I can believe that off-the-shelf checksum and redundancy options offered by filesystems like ext4 and ZFS or systems like RAID don't hit the required error probabilities but why does the argument stop there? Couldn't a distributed database generate error correcting data on every write in the application layer so that the probability becomes low enough such that NoDetection/Crash become a non-issue for storage, just like RAM? Is there some other fundamental difference between reading and write data from RAM versus a disk?


Huge pleasure, thanks again for the question!

The crux of the problem: How do you solve misdirected read/write I/O? Where the firmware writes/reads to/from the wrong disk sector (but with a valid checksum)?

PAR shows how both global consensus protocol and local storage engine need to be modified for this, with foundational design changes at the protocol-level, if a distributed system is to not only preserve correctness, but also optimize for high availability.

Bear in mind that PAR is not only actually correct, but it's also more efficient than simply dialing up local redundancy, because it lets you recover from the global redundancy that you have via replication in the consensus protocol.

The paper is great, but will especially reward a few passes of reading.
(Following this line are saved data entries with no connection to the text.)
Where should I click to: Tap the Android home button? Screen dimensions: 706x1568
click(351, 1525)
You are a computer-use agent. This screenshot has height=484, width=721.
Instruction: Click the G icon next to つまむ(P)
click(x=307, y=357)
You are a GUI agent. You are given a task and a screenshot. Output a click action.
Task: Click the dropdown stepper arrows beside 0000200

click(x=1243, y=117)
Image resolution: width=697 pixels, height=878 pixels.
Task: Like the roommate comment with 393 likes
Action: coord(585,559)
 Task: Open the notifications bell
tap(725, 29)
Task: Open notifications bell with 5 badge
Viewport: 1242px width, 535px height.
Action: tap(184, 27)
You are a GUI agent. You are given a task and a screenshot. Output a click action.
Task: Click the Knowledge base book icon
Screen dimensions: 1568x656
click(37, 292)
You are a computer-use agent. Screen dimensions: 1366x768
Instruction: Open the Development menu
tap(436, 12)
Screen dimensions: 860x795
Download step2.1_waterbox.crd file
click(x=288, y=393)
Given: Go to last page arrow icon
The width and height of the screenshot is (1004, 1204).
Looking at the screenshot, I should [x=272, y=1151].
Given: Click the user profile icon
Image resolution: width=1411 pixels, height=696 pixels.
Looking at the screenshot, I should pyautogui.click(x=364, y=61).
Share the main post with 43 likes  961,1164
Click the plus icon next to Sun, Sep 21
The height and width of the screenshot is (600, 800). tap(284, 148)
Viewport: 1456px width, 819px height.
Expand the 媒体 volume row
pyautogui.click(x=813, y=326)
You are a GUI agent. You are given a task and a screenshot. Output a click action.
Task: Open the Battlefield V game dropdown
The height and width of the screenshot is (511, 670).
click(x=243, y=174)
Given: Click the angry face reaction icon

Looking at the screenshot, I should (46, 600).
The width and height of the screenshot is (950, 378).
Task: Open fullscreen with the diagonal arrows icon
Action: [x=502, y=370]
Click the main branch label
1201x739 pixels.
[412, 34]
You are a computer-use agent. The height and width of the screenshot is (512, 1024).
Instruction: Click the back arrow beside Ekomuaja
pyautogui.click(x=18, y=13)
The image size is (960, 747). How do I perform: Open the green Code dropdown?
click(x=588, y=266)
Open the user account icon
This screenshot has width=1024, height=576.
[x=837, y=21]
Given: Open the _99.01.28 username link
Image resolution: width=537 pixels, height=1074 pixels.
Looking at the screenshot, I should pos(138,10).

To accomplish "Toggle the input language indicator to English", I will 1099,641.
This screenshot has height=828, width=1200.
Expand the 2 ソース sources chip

The examples they give take time, but are great to work through slowly to gain a deeper understanding.

And/or, you can read the Zig code of PAR in TB! :)

Here's a great place to start, one of our favorite pieces of code in TigerBeetle: https://github.com/tigerbeetle/tigerbeetle/blob/4aca8a22627b...


> The crux of the problem: How do you solve misdirected read/write I/O? Where the firmware writes/reads to/from the wrong disk sector (but with a valid checksum)?

Can't you make the expected location of the data part of the checksum?

Concretely,

- switch from checksums to hashes

- use something like Blake3 as keyed hash with the WAL offset as key.

Now, you can't accidentally read WAL block #5 instead of #7, as it's recorded hash won't match H(data, key=7).

Similar more old school technique: storing the expected role & id of a block inside the block can make storage more robust.


> Can't you make the expected location of the data part of the checksum?

Yes, and in fact we do this already in TigerBeetle (specifically towards solving misdirected I/O, along with hash chaining). Coincidentally, we used to use Blake3 but have since moved to AEGIS for hardware acceleration.

However, and this begins to hint at the problem, but redundancy alone is not sufficient. For misdirected I/O, we are already encoding more into the checksum...

And, PAR goes beyond this. For example, how do you disentangle corruption in the middle of the committed write ahead log, from a torn write at the end of the WAL due to power loss? For this, to solve this correctly (to decide whether to repair a committed operation or truncate an uncommitted operation respectively, for correctness and high availability), you really do need two WALs... and integration with (or awareness of) the invariants of the global consensus protocol—as the paper motivates.

This is a foundational design change.


you just bury these and play games with p. just like distributed consensus, there is no perfect storage medium. 1 bit flip a week too much for you? add secded. secded on memory. interleaving to spread out correlated errors. etc.

at some point you run in the probability of the earth being coincident with the sun and you call it good.

none of viewstamp replication, paxos, or raft deal with storage errors.

where it does get interesting is that in the low p spectrum can you can subvert the correctness of these protocols by fuzzing them. and then you get into byzantine protocols.


We tried to emphasize “Protocol-Aware Recovery for Consensus-Based Storage” in the blog post, because it's how TigerBeetle solves the storage fault model, and because PAR shows how you can actually solve this using the redundancy you already have in the global consensus protocol.